The Crisis Behind Bars
This week, the continued incarceration of India’s marginalised youth, and how climate disrupts school education
Dear Reader
The National Crime Records Bureau (NCRB) compiles data on crime, accidental deaths and suicides, and India’s prisons. By mid-year, these annual reports–which are critical to understanding the efficiency of the justice system–are released.
The latest edition, for 2023, came out late last month, and we at IndiaSpend are studying them to bring you insights beyond the headline numbers. We begin this week with India’s prisons, which remain overcrowded, with three in four prisoners still under trial.
Elsewhere, with the retreat of the Southwest Monsoon, and as south India braces for the Northeast Monsoon, we look at the impact of school closures due to extreme weather, and how that affects learning.
Prisons Under Trial
More than half a million Indians are in prisons across the country, but three in four (74%) are still under trial. Half of India’s undertrials had spent between three months and two years in prison. In comparison, in the European Union, the average length of pretrial detention varied from 2.4 months to 12.9 months.
Prisoners from marginalised groups have it worse–poverty, lack of education, and lack of access to good quality legal aid means many of them are stuck for reasons as varied as being unable to post bail or pay small fines, provide sureties, and in some cases, even apply for bail which they would be eligible for.
Sunil Gupta is a former jailor and legal advisor of Tihar jail, whose story is the basis for the Netflix series, Black Warrant. Last week, in our story on the mental health of death-row prisoners, Gupta said it is first time offenders or those wrongly incarcerated who are more susceptible to mental health issues and suicide. Even after three decades as a jailor, he experienced a “negative” feeling while entering a jail, he told us.
This is pertinent because nearly half of India’s undertrials are aged 18 to 30 years. This means that several thousands of young Indians, many of them possibly innocent, are spending the prime years of their lives behind bars, waiting for courts to adjudicate their cases. Shreehari Paliath reports
Learning Interrupted
School closures due to extreme weather are becoming more frequent. Cyclones, drought, floods and heatwaves–all lead to a disruption in learning. Some schools are directly hit and take weeks or months to recover, while others serve as temporary shelters as homes are submerged or damaged.
Repeated school closures due to weather emergencies exacerbate learning gaps, and research shows that these learning losses could have long-term disruptive impacts and may last through generations.

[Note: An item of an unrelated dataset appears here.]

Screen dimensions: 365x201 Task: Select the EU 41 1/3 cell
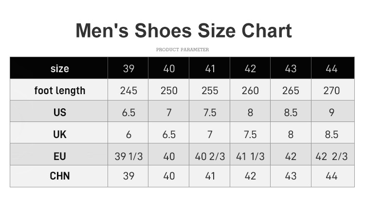pyautogui.click(x=250, y=156)
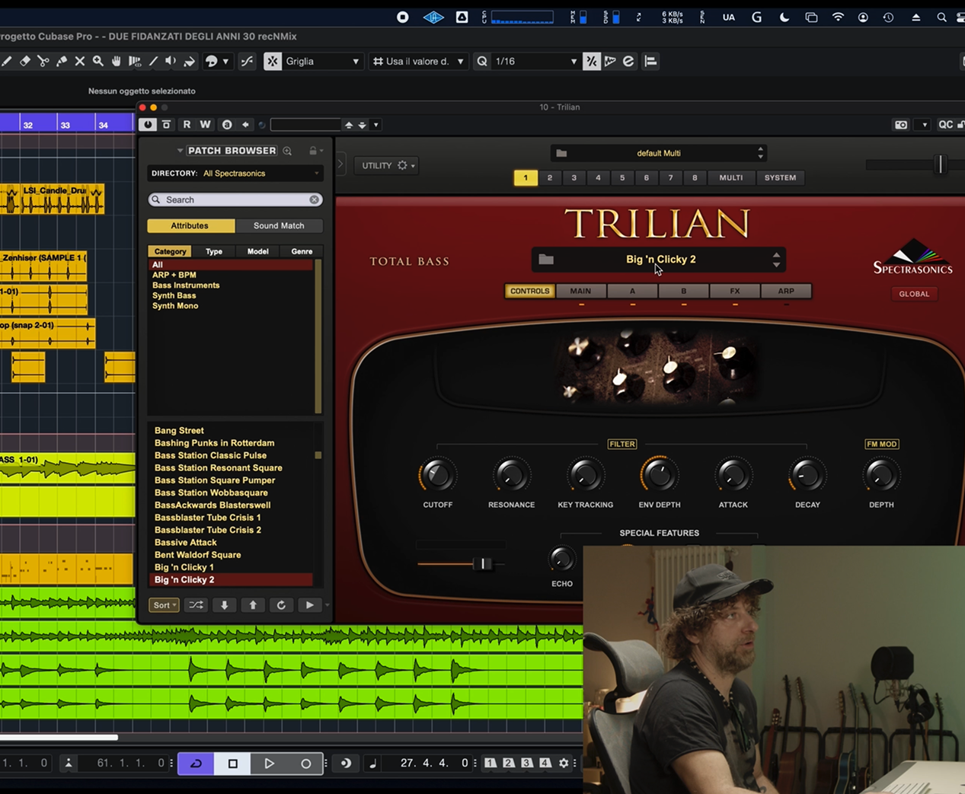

Further, school disruptions from extreme weather could lead to drop-outs, especially in the secondary and higher grades, when children take up paid work to substitute family incomes. Adolescent girls are particularly affected, being susceptible to early marriage, trafficking and gender-based sexual and physical violence.
In two decades to 2018, more than 12,000 extreme weather events led to losses worth $3.5 trillion. But what’s hidden in these numbers is the disruption to lives, livelihoods, and as Tazeen Qureshy reports from Odisha’s Ganjam, education.
That’s all we have for you this week. From all of us at IndiaSpend, we wish you a happy Diwali.